We've recently hired a few people either fresh out of college or nearing graduation...and your experience sounds similar to theirs. They're happy to be there, happy to get a paycheck, but they don't really feel the purpose and drive they expected. In short, they simply don't seem ready to do the career thing because it wasn't their true motivation. Their true motivation was to do thing they'd been raised to believe they should do: pick a field and make sure you get a job doing it. Well, you've done that. MISSION ACCOMPLISHED! Now what? And more importantly, why? Oh, there's no school or class or guidance counselors or even parents telling me what's expected anymore? Well shit. I'm not trying to be patronizing at all. It seems self evident but suddenly when no one is telling you what you should be doing anymore, a lot of people find themselves a drift in a sea of possibilities.
It took me many years after graduating college and fucking around doing this and that before I realized what I needed to feel normal was some stability, some responsibility, some rigor. A McJob to keep me grounded so I could start dreaming again. I went from doing what I wanted, when I wanted for several years and steadily becoming bored and cynical and miserable, to having a job and feeling the 9 to 5 grind.....and actually enjoying myself again when I did have free time. In a way it's like being back in school, pressure all around you, but the context is very different. As are the rewards and risks.
So maybe you're not at that point in your life where routine is a necessity. You're still young and feeling like life could be more dynamic and interesting than M-F, 9 to 5, bug lists and software meetings. That's cool. Maybe there's still some experience you've yet to have that your inner self feels it needs but hasn't articulated yet. Personally, I got mine. I got my couple years of zero responsibility, pure hedonism and indulgence that I felt my soul required after highschool, a goodly number of jobs and college. It was pretty sweet. But I'm done with that now and moving on into the next phase of me. And for those that did the straight high school --> college --> McJob progression....I can easily see where many feel like they didn't really have the "them" time they felt becoming an adult should grant them. Life from Junior High on until your career often feels like someone has been doing a lot of your thinking for you. For those that weren't born going "I WILL be a doctor!" or "I will travel to a foreign country and solve problems!", becoming an adult and getting an adult life can feel incredibly anti-climatic. Especially after years of following along with the big plan you've been sold since you were probably in 6th grade.

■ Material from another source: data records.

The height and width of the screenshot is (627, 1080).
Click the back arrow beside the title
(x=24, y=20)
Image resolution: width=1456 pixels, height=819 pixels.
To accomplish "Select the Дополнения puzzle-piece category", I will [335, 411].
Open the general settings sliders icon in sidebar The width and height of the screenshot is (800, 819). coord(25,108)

I guess what I'm trying to say is, don't sweat it. People often talk about the teen years being all emo, but there's a period of young adult ennui too. It's for different reasons, but in a way it still contributes to feeling displaced and unsettled, something you're kind of taught to believe magically goes away after graduating college. All I can say is, the 30 year old me would like to talk to the 20 year old me and be able to say "don't worry, it does get better. But it has everything to do with you and what you need right now."

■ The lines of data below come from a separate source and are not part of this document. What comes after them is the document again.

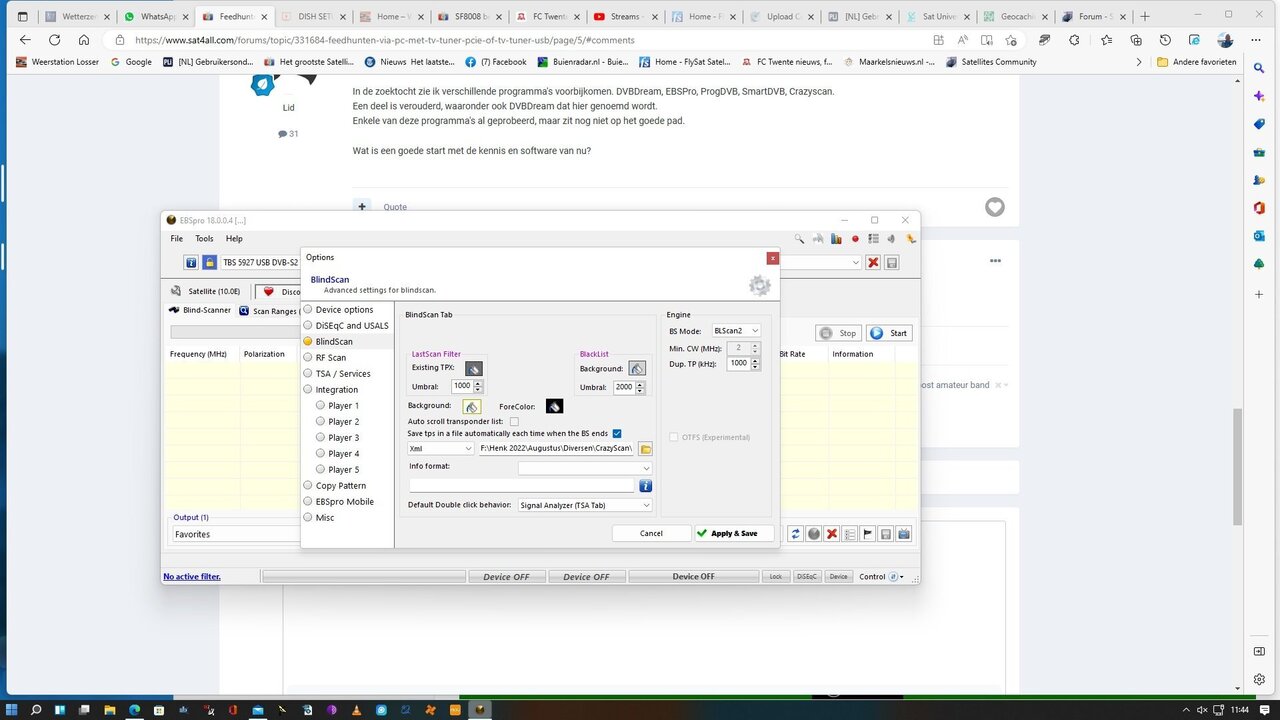This screenshot has height=720, width=1280.
Task: Click the red record icon in EBSpro toolbar
Action: click(x=855, y=239)
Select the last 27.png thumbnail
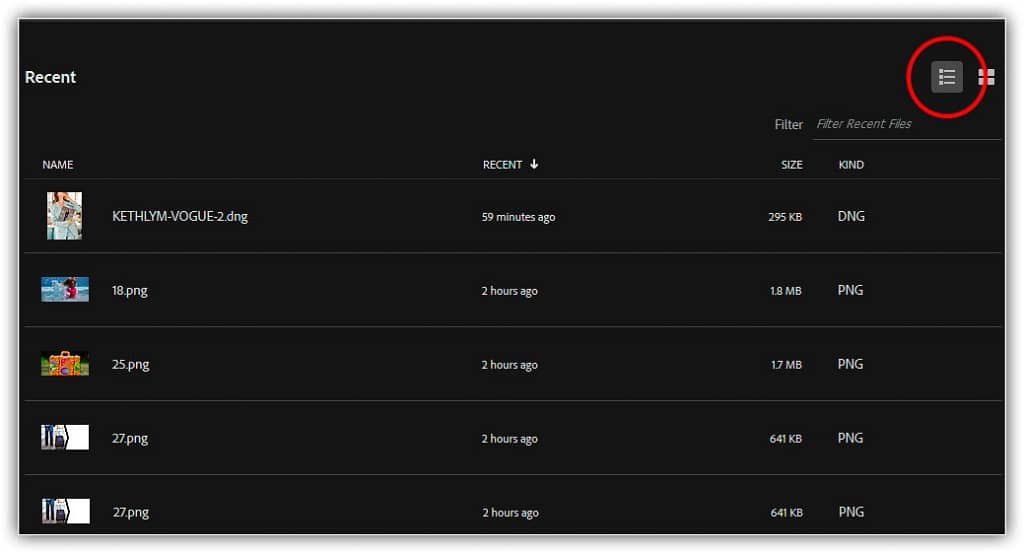The width and height of the screenshot is (1024, 553). tap(65, 511)
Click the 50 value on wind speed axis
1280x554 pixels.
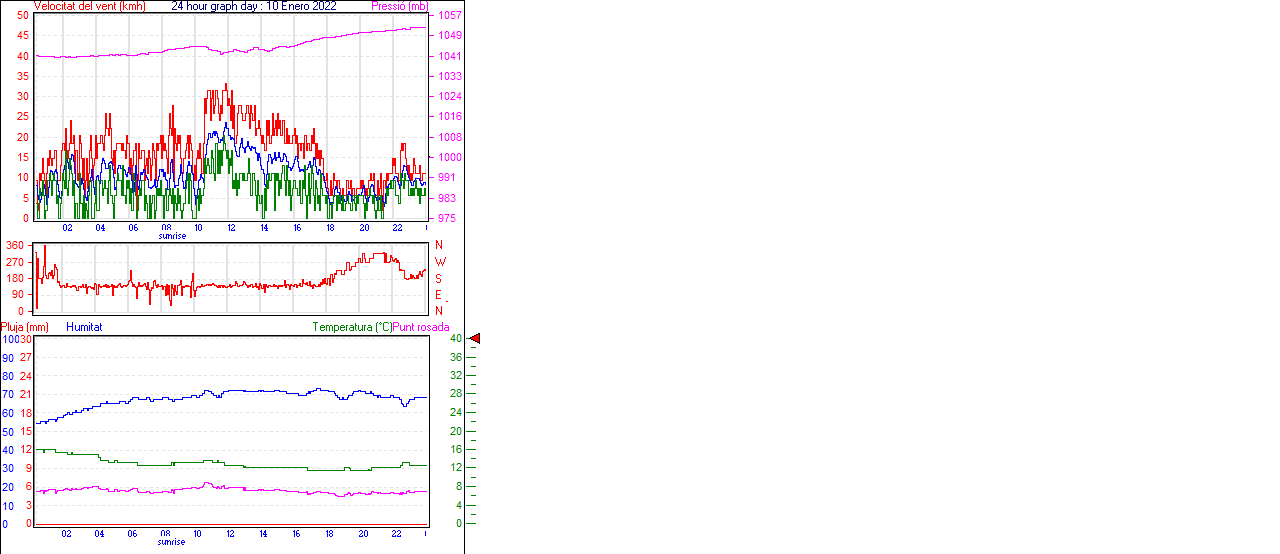[23, 16]
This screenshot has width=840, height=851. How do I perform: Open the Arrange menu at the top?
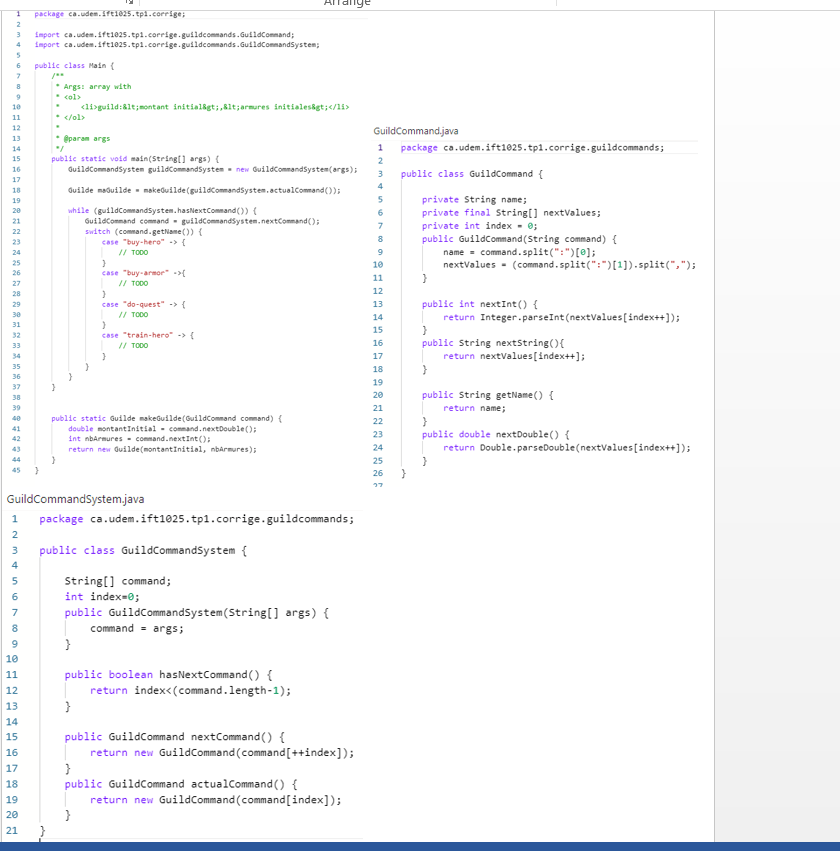[x=347, y=4]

Instead of changing jobs or doing something dramatic.....make a plan that doesn't involve work. Decide there's a fantasy or a dream you've always wanted fulfilled, like going somewhere you've always liked. Or saving enough money to buy something you've always wanted, like a badass gaming command center, a car, a house, something that doesn't involve a lot of money and consumerism, whatever. Get preggers with someone who is awesome.

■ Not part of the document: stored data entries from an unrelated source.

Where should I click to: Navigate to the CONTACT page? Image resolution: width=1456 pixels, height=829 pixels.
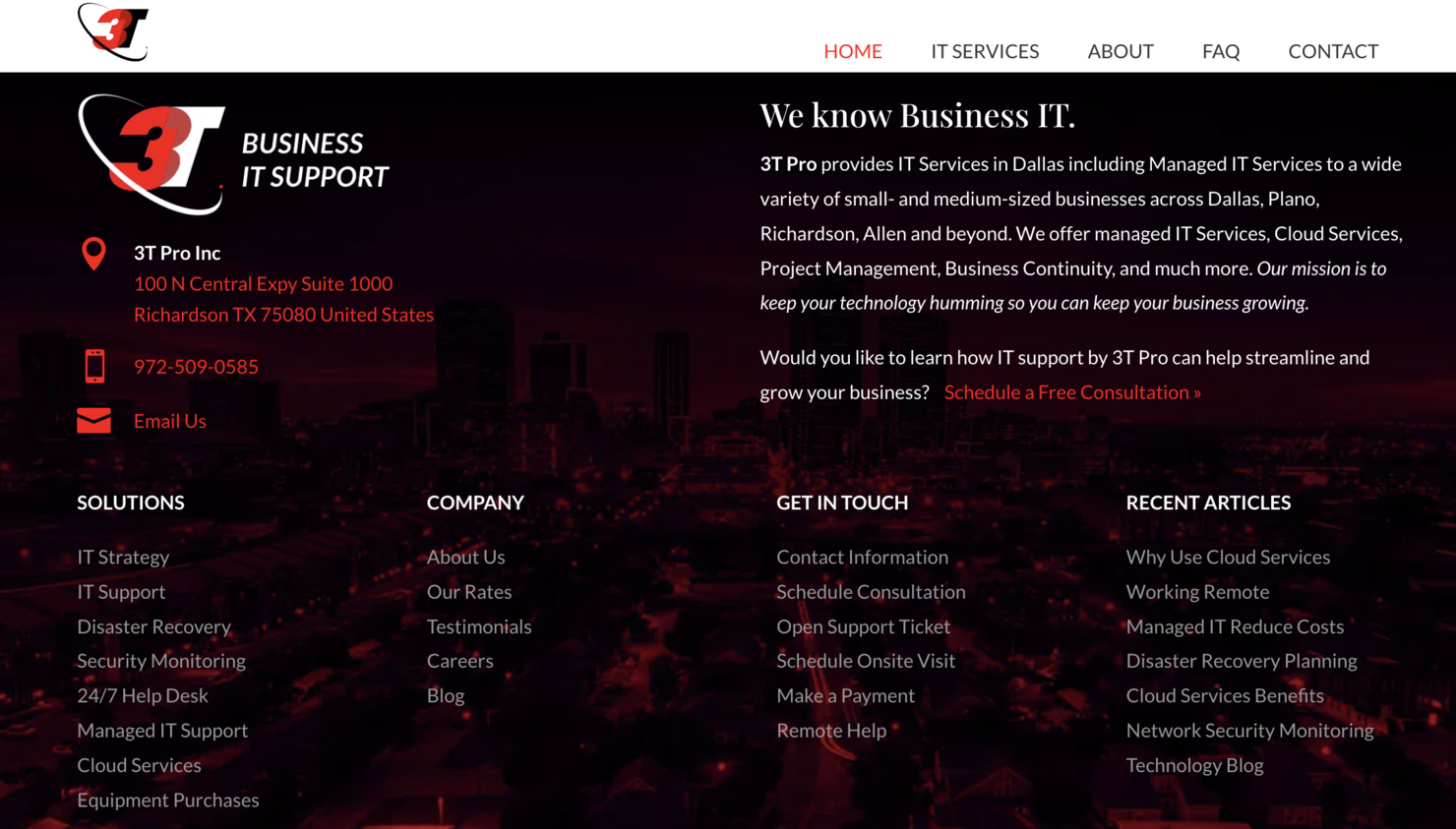(1333, 51)
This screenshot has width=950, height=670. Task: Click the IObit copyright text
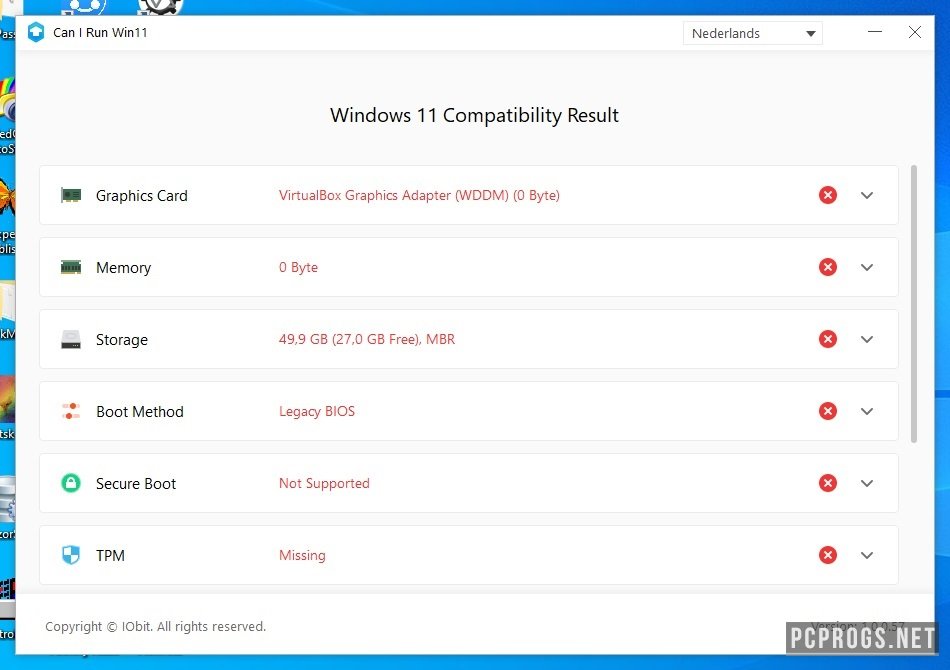(x=155, y=626)
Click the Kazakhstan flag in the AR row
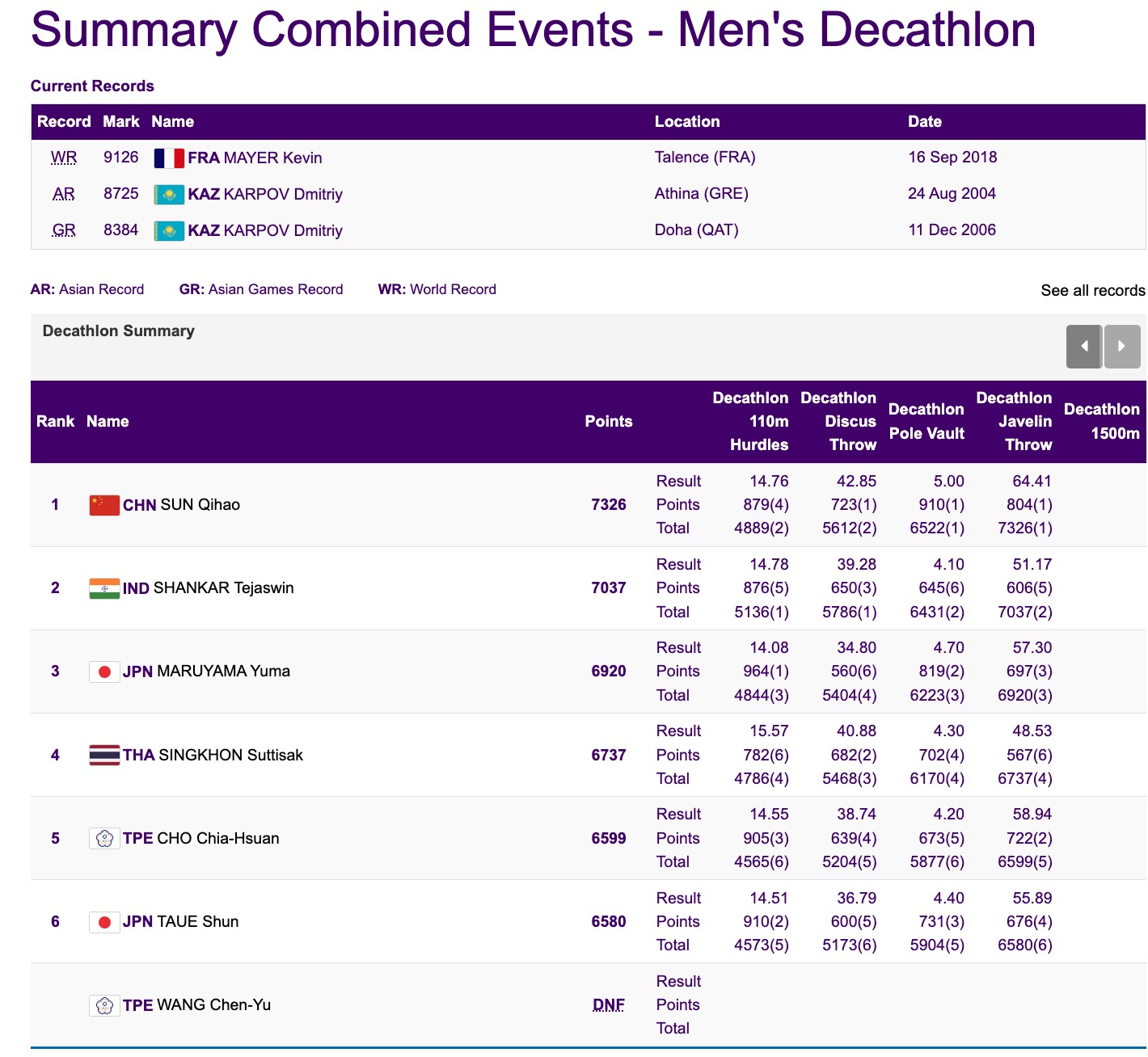This screenshot has width=1148, height=1057. (169, 195)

Start making a life, 'cause you're an adult now! That's what this has all been about, becoming empowered to do the things you want to do! The college fund your family paid into for years/student loans you're paying for, the years of study, all of that has been so you could think of something you wanted to do and do it. Going to work is really less than half of what it means to be an adult, unless you choose to make it otherwise. Work so you can live your life, not the other way around.